Ambient Awareness on Sidewalk for Blind and Visually Impaired
Ambient awareness is critical for safe navigation, especially for the people who are blind or visually impaired. In particular, awareness of obstacles such as debris, potholes, construction site, and traffic movement pattern on the sidewalk is very helpful to improve mobility and independence. To address this problem, we developed an interactive and portable system. The system has option to use human intelligence through crowd-sourcing and caregiver(s) to assist the users in near real-time.
The ambient awareness on the sidewalk model is developed using a Deep Neural Network (DNN). The problem was set as image classification problem and found solution using CNN. We report three studies that were performed in developing the system. Firstly, an interview with 50 individuals (who are blind or visually impaired) was conducted to select a set of obstacles to model the ambient awareness on the sidewalk. Secondly, we built a Sidewalk Obstacle Image Dataset (SOID) comprising of 50K obstacle images to train the DNN model.
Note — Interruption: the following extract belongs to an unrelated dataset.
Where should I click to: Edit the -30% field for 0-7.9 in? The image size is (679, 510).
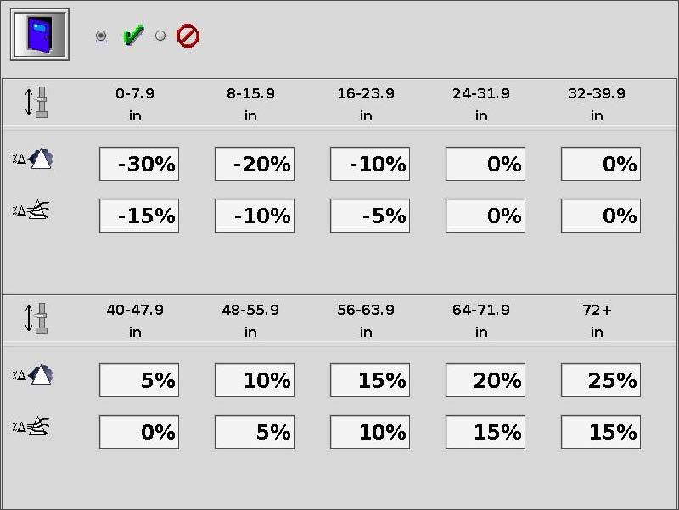139,164
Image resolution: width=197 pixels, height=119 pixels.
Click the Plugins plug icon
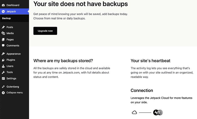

Finally, we built fully integrated system prototype on low form-factor devices such as Raspberry Pi3 (RPi3) and Android Smartphone. Audio and haptic feedback schemes implemented to accommodate user preferences and personalization. We perform quantitative evaluation of the prototype system on data communication, system latency, the accuracy of the DNN model.
To make the system more robust we are considering couple of features related to level of threat/danger the obstacle poses to the visually impaired. Some of the features are,
- Localization of the obstacle
- Motion of the obstacle
- Speed of the moving obstacle
- Distance of the obstacle
We are working towards a more robust solution by considering sidewalk obstacle annotation as well as is localized and segmented or annotated in real-time.